Le cri nous réveille tous les deux en sursaut, l’elfe bleue et moi. Et encore empli de sommeil, je m’empare aussitôt de mes deux armes que je dégaine sans préavis sans même avoir aperçu la source du danger. Mais alors que je me retourne vers l’inconnu à la branche près du feu, avant même de le voir, j’accuse un coup d’épaule puissant dans ma cage thoracique. Sidë semble elle aussi ne pas avoir remarqué l’homme près du feu, et dans l’obscurité s’est précipitée vers un endroit qu’elle croyait sûr. Manque de chance, je me trouvais sur son chemin, et nous tombons maintenant à la renverse suite à ce coup rude qui m’a coupé la respiration, me forçant à perdre mes deux lames sur le sol. Nous roulons sur nous même sur une courte distance avant de nous immobiliser, elle dans mes bras, et moi sous elle, légèrement écrasé par son poids, qui semble plutôt fluet et léger.

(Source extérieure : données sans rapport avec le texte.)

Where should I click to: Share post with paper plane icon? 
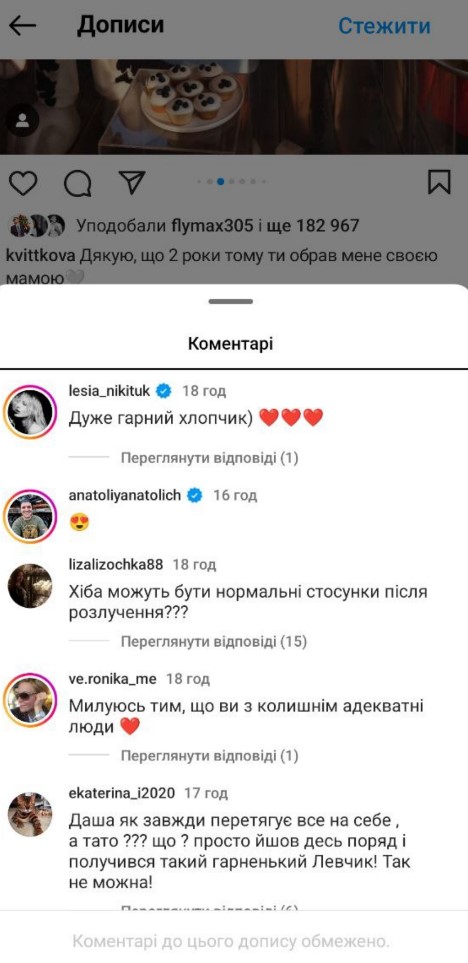(131, 182)
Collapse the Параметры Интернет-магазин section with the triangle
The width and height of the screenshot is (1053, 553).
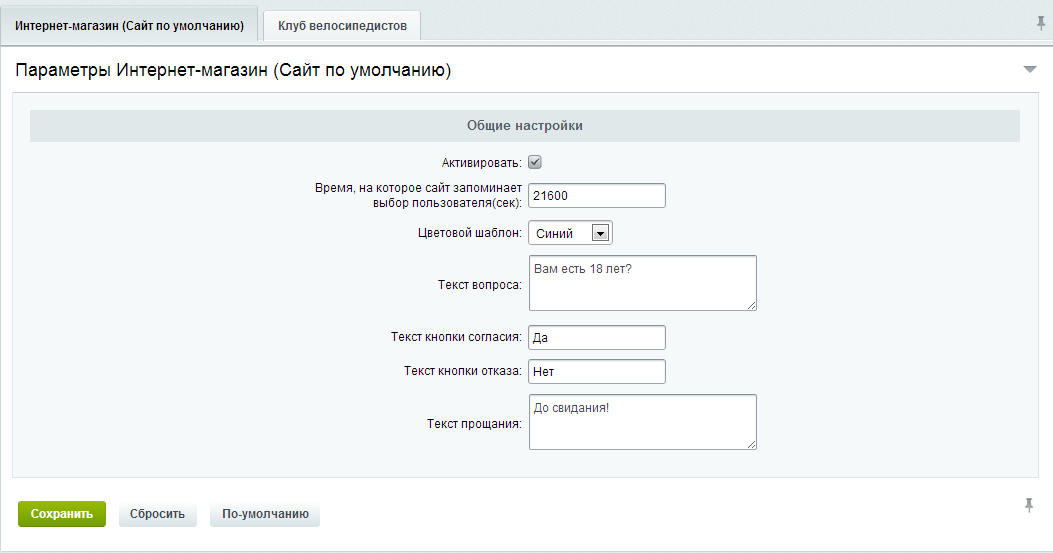[x=1029, y=69]
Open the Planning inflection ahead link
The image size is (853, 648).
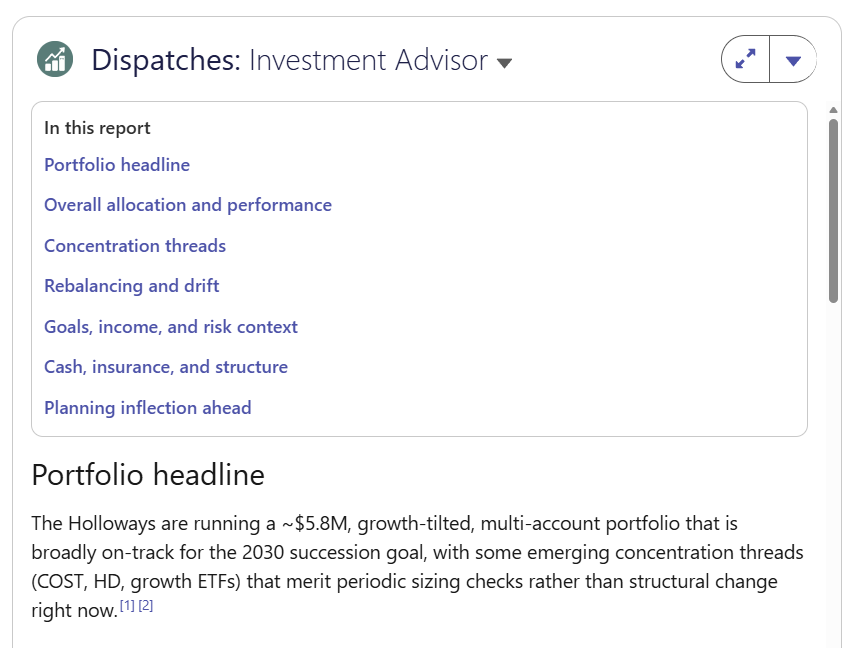[x=147, y=408]
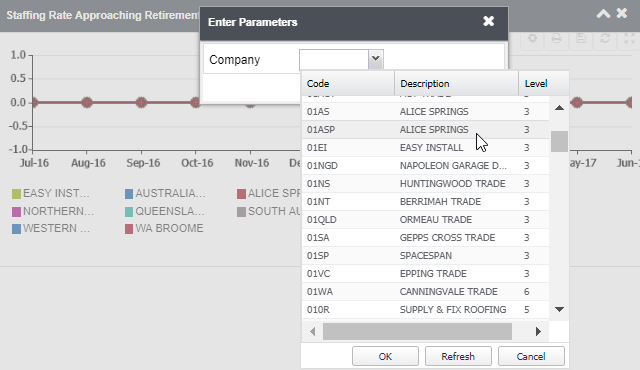Click the horizontal scroll left arrow

pos(313,332)
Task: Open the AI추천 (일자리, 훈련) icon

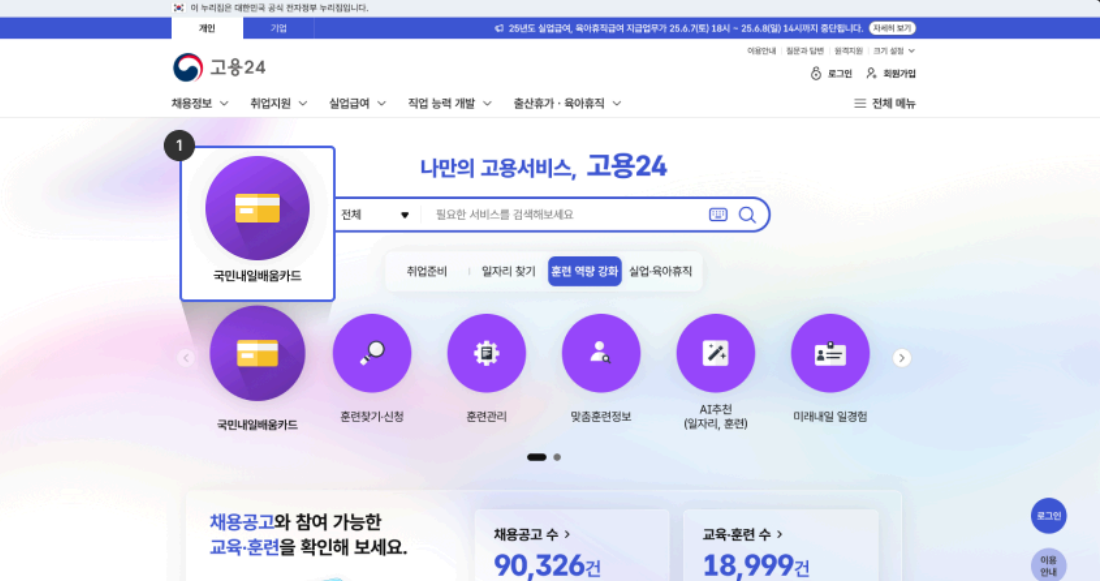Action: coord(715,353)
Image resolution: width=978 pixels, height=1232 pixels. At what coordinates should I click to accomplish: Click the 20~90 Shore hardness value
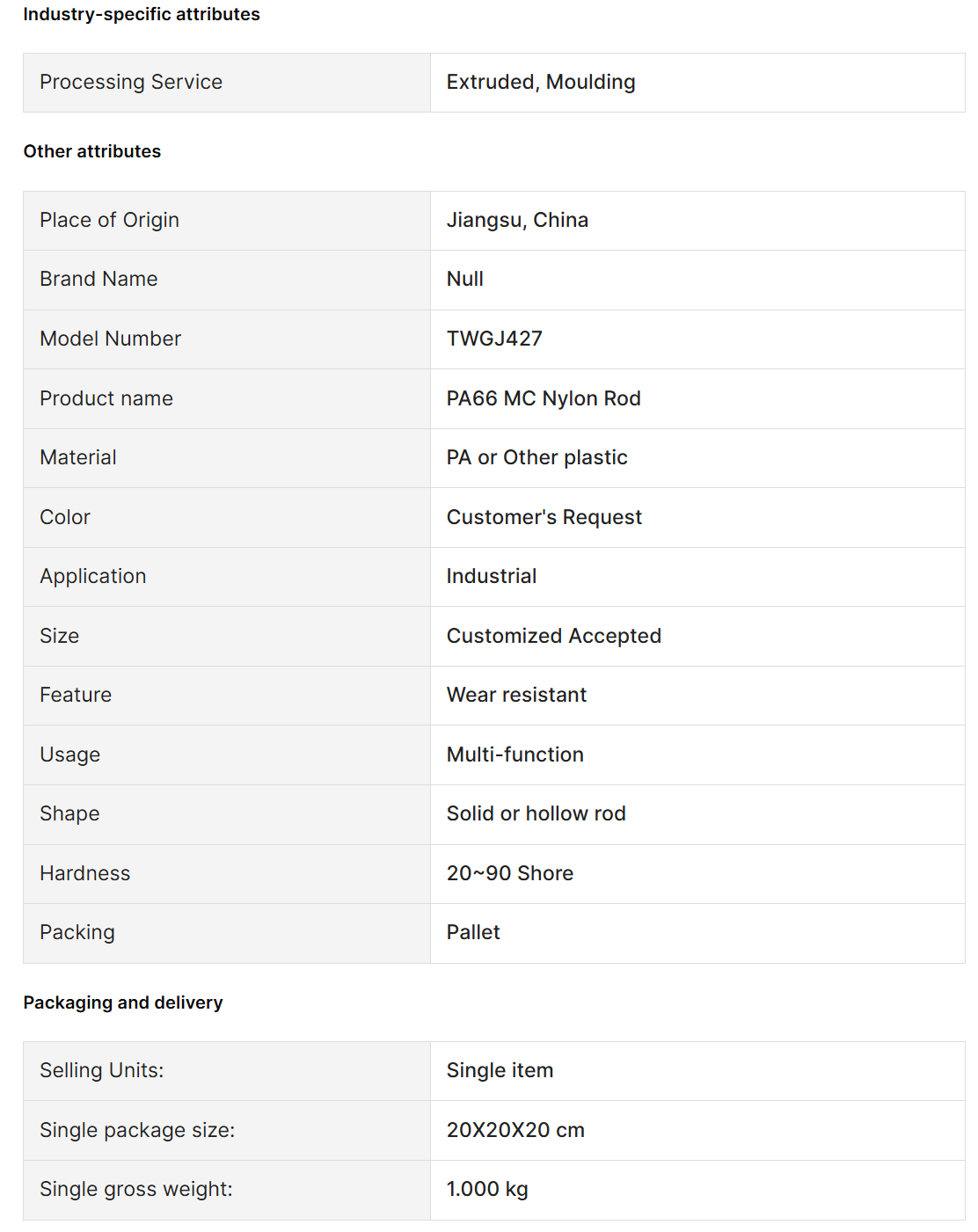510,873
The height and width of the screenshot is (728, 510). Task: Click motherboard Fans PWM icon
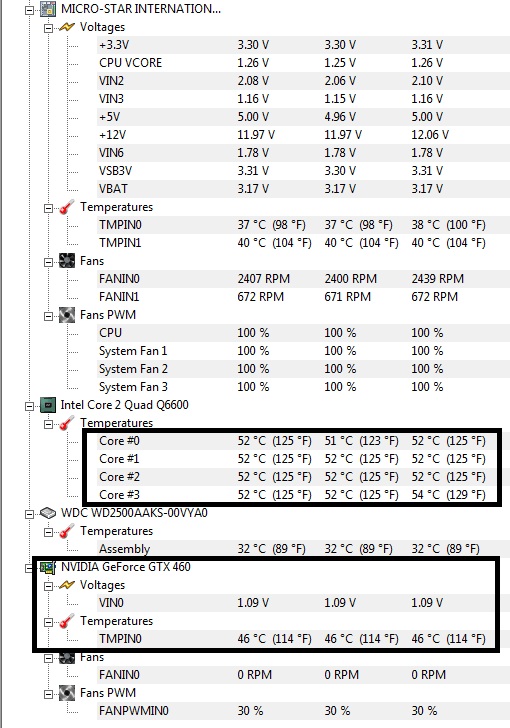point(67,315)
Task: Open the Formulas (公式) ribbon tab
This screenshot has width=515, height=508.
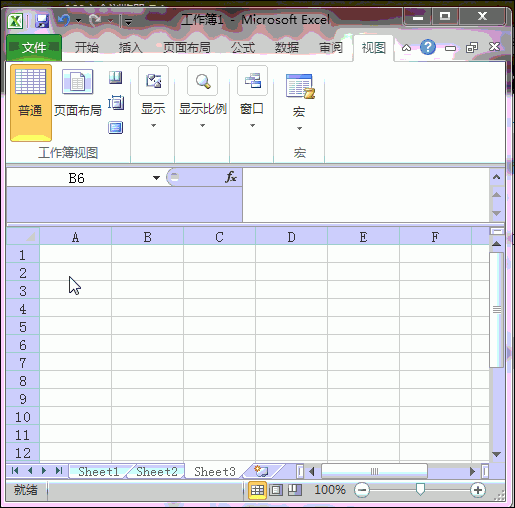Action: click(x=243, y=48)
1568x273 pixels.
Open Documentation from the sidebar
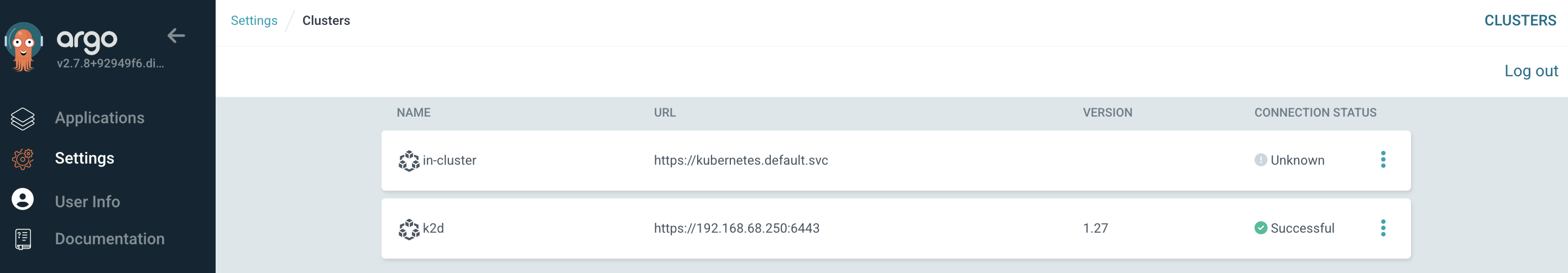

Mais l’elfe, se rendant compte de l’ambigüité de la situation, me jette un regard noir et se redresse sans pitié pour mon pauvre corps sur lequel elle n’hésite pas à s’appuyer de tout son poids pour retrouver une position verticale. À mon tour, je me relève, mais je n’ai plus mes armes en main, et je n’ai certainement pas le temps de commencer à les chercher. Le visiteur inopportun ne semble pas vouloir s’en prendre à nous, puisqu’il s’échine à éteindre notre feu de camp de tous les moyens possibles. Sa silhouette est disgracieuse, voûtée, courbée, osseuse et maigre. Des poils sales saillent de son crâne pour s’étaler en une masse grise et hirsute jusqu’au milieu de son dos. Une barbe plus foncée est semblablement décoiffée et protège une bouche grimaçante et pratiquement édentées, si ce n’est quelques vieux chicots noirâtres et pourris.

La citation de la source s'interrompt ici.